Why is early intervention critical in the treatment of CMT?

A

Early intervention prevents secondary complications such as craniofacial asymmetry, delays in developmental milestones, and permanent range of motion limitations.

45
Q

What specific post-op care is required after surgical intervention for CMT?

A

Post-op care includes stretching exercises, splinting, pain management, and progressive strengthening to maintain cervical ROM and alignment.

46
Q

A 2-month-old infant presents with left lateral head tilt and right cervical rotation. A small nodule is palpable in the left SCM. What is the likely diagnosis and appropriate initial treatment?

A

The likely diagnosis is left-sided Congenital Muscular Torticollis (CMT) with a fibrotic SCM mass. Initial treatment includes daily cervical stretching, active strengthening, prone positioning, and parent education.

47
Q

During a PT evaluation, a 4-month-old infant is noted to have a flattened posterior skull on the right side and facial asymmetry. What condition is likely associated with CMT, and what intervention is indicated?

A

The infant likely has plagiocephaly. Recommended interventions include repositioning strategies, increased tummy time, and referral for cranial orthoses if asymmetry persists beyond 5 months.

48
Q

A parent reports their infant prefers turning their head to the left during feeding and play. Examination reveals limited cervical rotation to the right.
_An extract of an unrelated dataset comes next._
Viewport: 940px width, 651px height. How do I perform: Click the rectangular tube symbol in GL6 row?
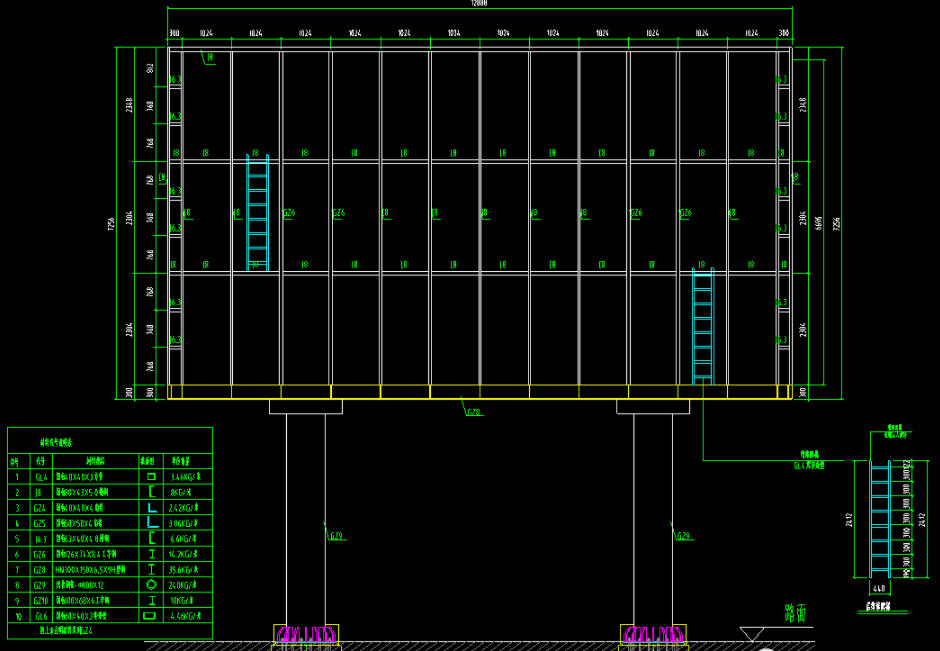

What condition should the therapist assess for, and what strategies should be implemented?

A

The therapist should assess for right-sided CMT. Strategies include right cervical stretching, visual tracking exercises to the right, and positioning to encourage right cervical rotation.

49
Q

An 8-month-old infant presents with persistent SCM tightness despite conservative PT. What medical intervention might be considered, and why?

A

Surgical release of the SCM may be considered to address persistent tightness and restore cervical range of motion.

50
Q

A 6-month-old infant shows significant asymmetry in cervical ROM, with no improvement despite parent adherence to the home program. What is the next step in management?

A

The next step includes reassessment of the treatment plan, possible referral for cranial orthoses, and consideration of additional medical interventions like Botox or surgical evaluation.

51
Q

An infant with CMT is unable to maintain midline alignment during prone play. What PT interventions can address this issue?

A

Interventions include prone positioning to strengthen the cervical and trunk extensors, active midline head control exercises, and parent-guided symmetrical play activities.

52
Q

A 3-month-old infant diagnosed with CMT is noted to have asymmetrical thigh and gluteal folds. What condition should also be screened, and how?

A

The infant should be screened for developmental hip dysplasia using physical examination techniques like Ortolani and Barlow maneuvers.

53
Q

A parent asks how to reduce their infant’s positional preference for one side during sleep. What recommendations should the therapist provide?

A

Recommendations include alternating the infant’s sleep position, using a side-lying position during supervised awake times, and incorporating midline positioning during play.

54
Q

A parent is concerned about the visible flattening of their infant’s head despite increased tummy time. What additional interventions might be necessary?

A

If flattening persists despite repositioning and tummy time, referral for cranial orthoses may be necessary to correct the asymmetry.

55
Q

During a reassessment, an infant shows improved cervical ROM but continues to exhibit slight craniofacial asymmetry. What is the next step in the treatment plan?

A

Continue ROM and strengthening exercises while monitoring cranial symmetry. If asymmetry persists, refer for cranial orthoses to address residual deformity.